| Albany Law Sch. v Young |
| 2013 NY Slip Op 50908(U) [39 Misc 3d 148(A)] |
| Decided on May 28, 2013 |
| Appellate Term, Second Department |
| Published by New York State Law Reporting Bureau pursuant to Judiciary Law § 431. |
| This opinion is uncorrected and will not be published in the printed Official Reports. |
Appeal from an order of the District Court of Suffolk County, Fourth District
(C. Stephen Hackeling, J.), dated February 21, 2012. The order denied defendant's motion to vacate his default in appearing, permit him to serve an answer, and dismiss the complaint pursuant to CPLR 3211 (a) (5), and granted plaintiff's cross motion for leave to file an amended complaint.
ORDERED that the order is modified by vacating so much of the order as denied defendant's motion; as so modified, the order is affirmed, without costs, and the matter is remitted to the District Court for a new determination of defendant's motion following a traverse hearing.
In this action to recover on four promissory notes, plaintiff alleges that defendant defaulted on federal student loans by failing to make payments in the sum of $14,573.76. The affidavit of plaintiff's process server states that he affixed the summons and complaint to the door of defendant's residence and mailed the pleadings to defendant at his home address, after having made three attempts at service at defendant's home. Following defendant's failure to appear or to answer the complaint, plaintiff served a notice of inquest upon defendant. The notice of inquest was served by first-class mail to defendant's home address, and, in a letter addressed to the District Court, defendant acknowledged receipt of the notice. Defendant then moved to vacate his default in appearing and to permit him to serve an answer, and to dismiss the complaint pursuant to CPLR 3211 (a) (5), asserting that he had not been properly or personally served with the summons and complaint. In his supporting affidavit, defendant averred that he had been at home on two of the three occasions when the process server had allegedly gone to his house and that he would have been the person to answer the door had anyone rung his door bell or knocked on the door. Defendant further stated that, on the date of the third purported attempt at service, he was at work, but service was not attempted at his place of employment. Defendant also maintained that he did not find a copy of the summons and complaint affixed to the door of his residence. Furthermore, defendant argued that he had a meritorious defense to the action, in that plaintiff had failed to timely commence the action. Plaintiff opposed defendant's motion and cross-moved for leave to amend the complaint to reflect the proper name and address of the [*2]university. The District Court denied defendant's motion and granted plaintiff's cross motion.

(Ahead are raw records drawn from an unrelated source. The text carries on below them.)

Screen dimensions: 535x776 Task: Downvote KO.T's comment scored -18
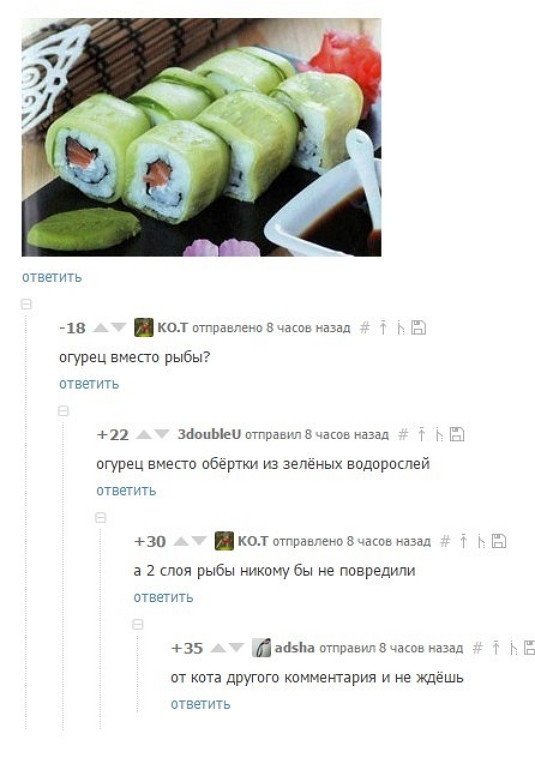point(118,328)
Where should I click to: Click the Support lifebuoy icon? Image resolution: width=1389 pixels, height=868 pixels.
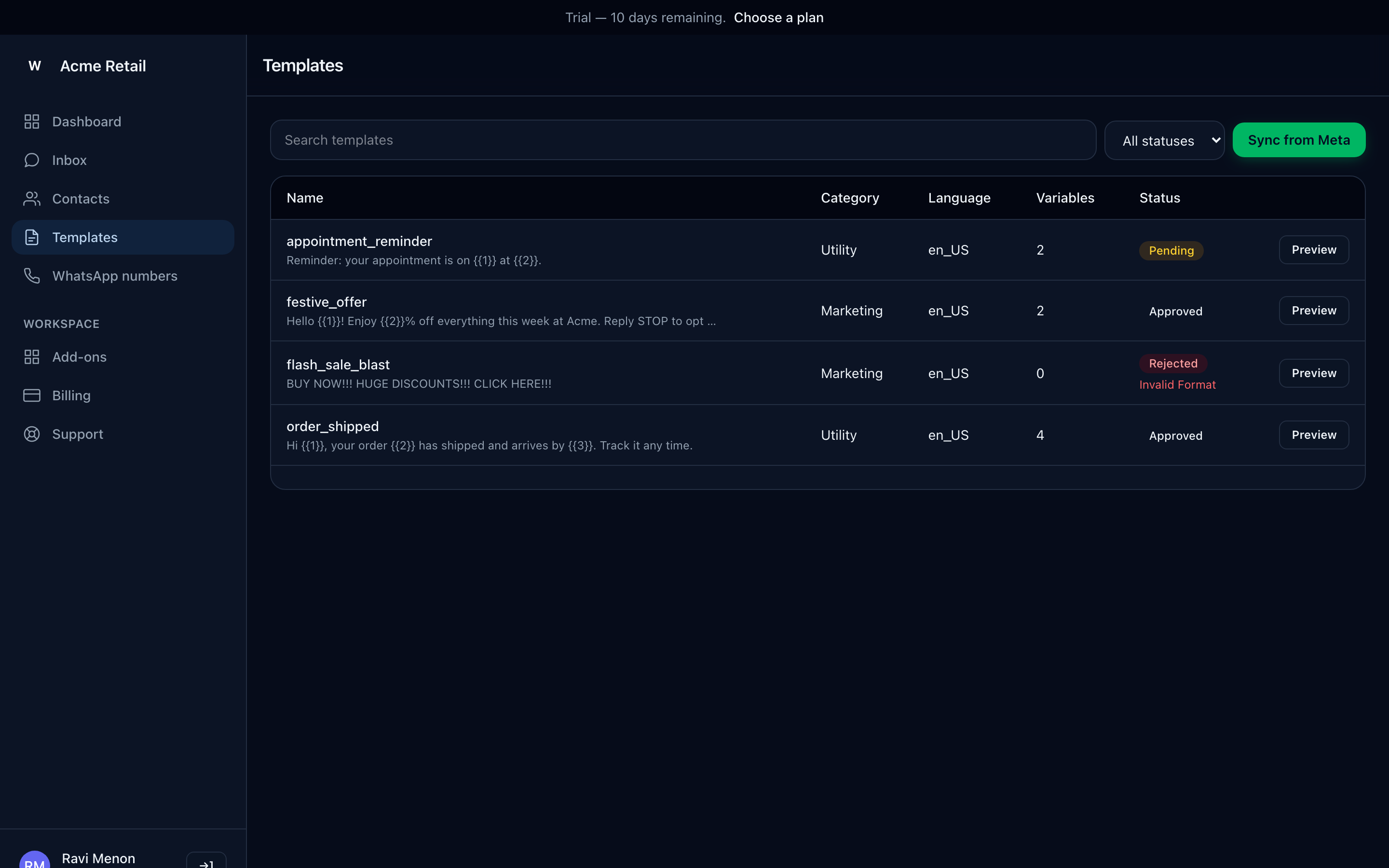31,434
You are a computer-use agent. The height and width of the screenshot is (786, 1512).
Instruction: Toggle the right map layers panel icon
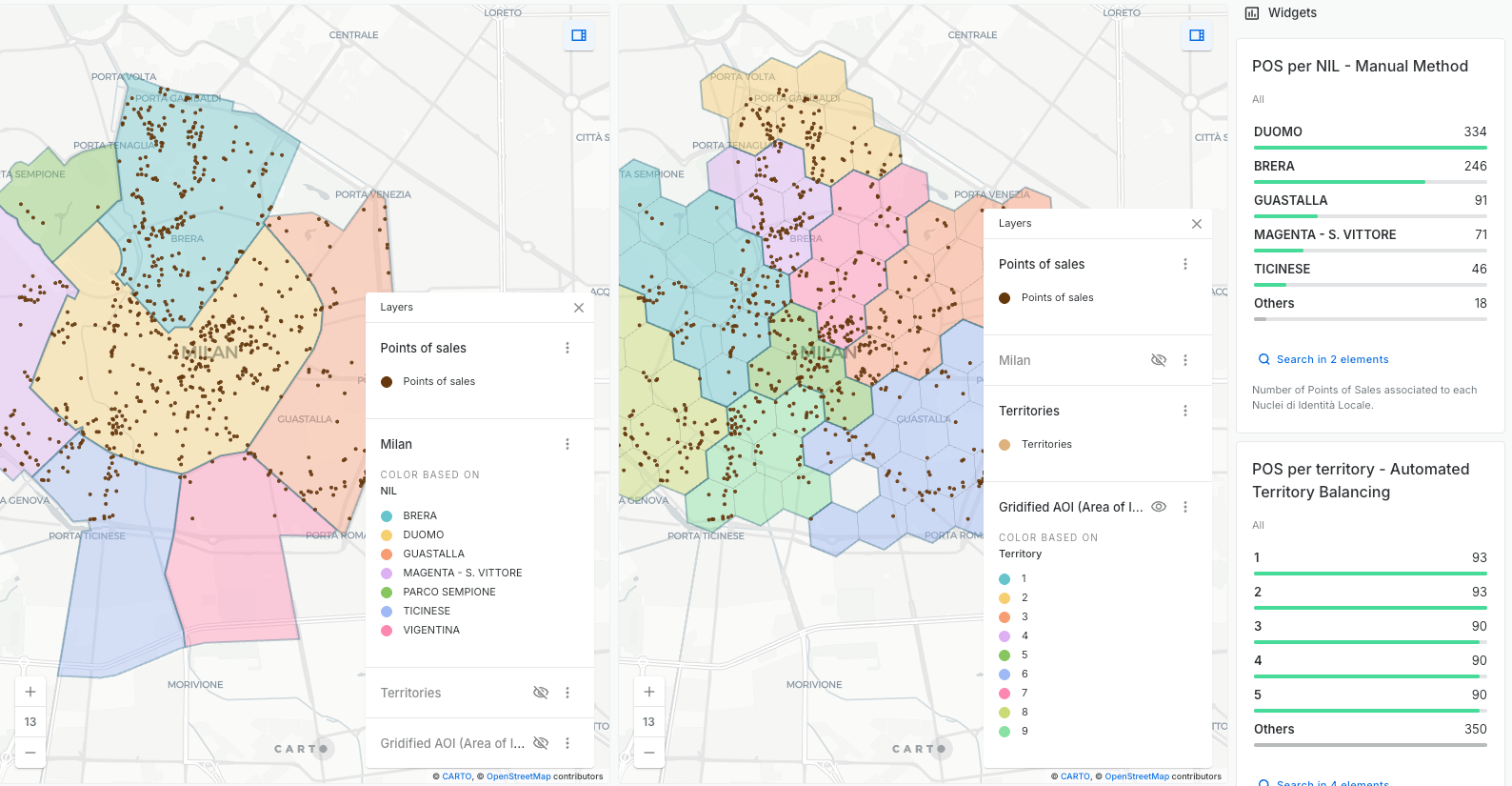[1197, 35]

Ordinarily, a process server's affidavit establishes a prima facie case as to the method of service and, therefore, gives rise to a presumption of proper service (see Goralski v Nadzan, 89 AD3d 801 [2011]; University of Bridgeport v Emengo, 34 Misc 3d 145[A], 2012 NY Slip Op 50153[U] [App Term, 2d, 11th & 13th Jud Dists 2012]). However, a defendant's sworn denial of receipt of service, containing specific facts to rebut the statements in the process server's affidavit, "generally rebuts the presumption of proper service established by [the] process server's affidavit and necessitates an evidentiary hearing" (Engel v Boymelgreen, 80 AD3d 653, 654 [2011] [internal quotation marks omitted]). Here, in light of defendant's denial of receipt of the summons and complaint, and the submission of defendant's affidavit raising bona fide concerns involving the veracity of the process server's statements, a hearing is required to determine, by a preponderance of the evidence, if the process server acted with due diligence before resorting to "nail and mail" service pursuant to CPLR 308 (4) (see Washington Mut. Bank v Holt, 71 AD3d 670 [2010]; Mortgage Access Corp. v Webb, 11 AD3d 592 [2004]; Bankers Trust Co. of Cal. v Tsoukas, 303 AD2d 343 [2003]; Severn Trent Water Purification, Inc. v C & C Duplicators, Inc., 11 Misc 3d 128[A], 2006 NY Slip Op 50248[U] [App Term, 9th & 10th Jud Dists 2006]).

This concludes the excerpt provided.